What’s remarkable is that he’s been able to land these high-profile shows without the aid of a booking agent. Persistence, and a growing ability to enhance the concert experience for audiences at big events through the use of video screens, LED boards (think Jumbotrons), and plasmas has proven to be a marketable skill. That’s not to say it’s always been easy.

Especially when he recently found himself flat on his back in the hospital with acute appendicitis the day before he was scheduled to fly to California to mix images at the Doheny Blues Festival.

“I told the doctor I bid on this thing for 5 years. I worked the contract like a pro, landed it, and I couldn’t wait to show the fellow “vid-e-its” in La La land what a guy from Buffalo, NY could do with their jumbotron and plasmas,” he recalls. “She said there was no way I could go. The doctor had amazing bedside manner, and comforted me a bit by saying how lucky I was that I didn’t get on that plane. It would have been disastrous.”

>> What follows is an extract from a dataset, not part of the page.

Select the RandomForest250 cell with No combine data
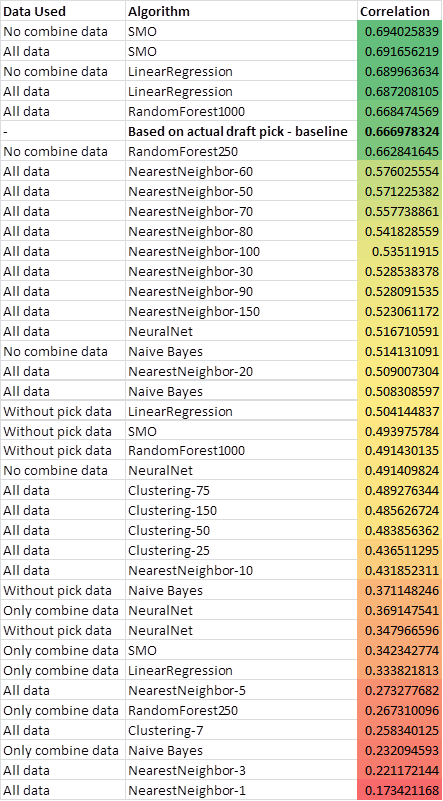The image size is (443, 801). [241, 151]
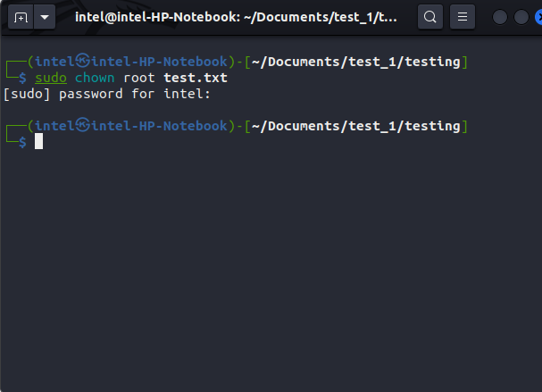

Even as the operating room was being prepared, Garbaz was making an alternate plan that would enlist the help of his brother. He began drawing some schematics in his wife’s notebook as she sat at his bedside. His brother could use them to help set up for the show. Despite the doctor’s blunt warnings, he didn’t view cancelling this big event as much of an option.

Just sixteen hours after having his appendix removed, he was on a plane for Orange County. There, as he’d promised the physicians, his wife, and kids, he would stand at the board and mix the various camera shots live while the Brian Setzer Orchestra, Elvin Bishop, Derek Trucks, and B.B. King tore it up for the huge crowd. In between sets, he would rest.

The show went on without a hitch. Headliner B.B. King, at 82 years old, closed the day-long event with an extended set as Garbaz, wincing in pain, wowed fans with intimate close-ups of King’s trademark vibrato licks. The moment the blues legend left the stage, a 4.7 earthquake struck just down the road, shaking the ground in Biblical fashion.

But the gig was done, and promoter Rich Sherman complimented Garbaz on the great mix. The conversation then turned to talk of next year’s event. To a traveling artist making a living on the road, that kind of talk is often the very best medicine, indeed.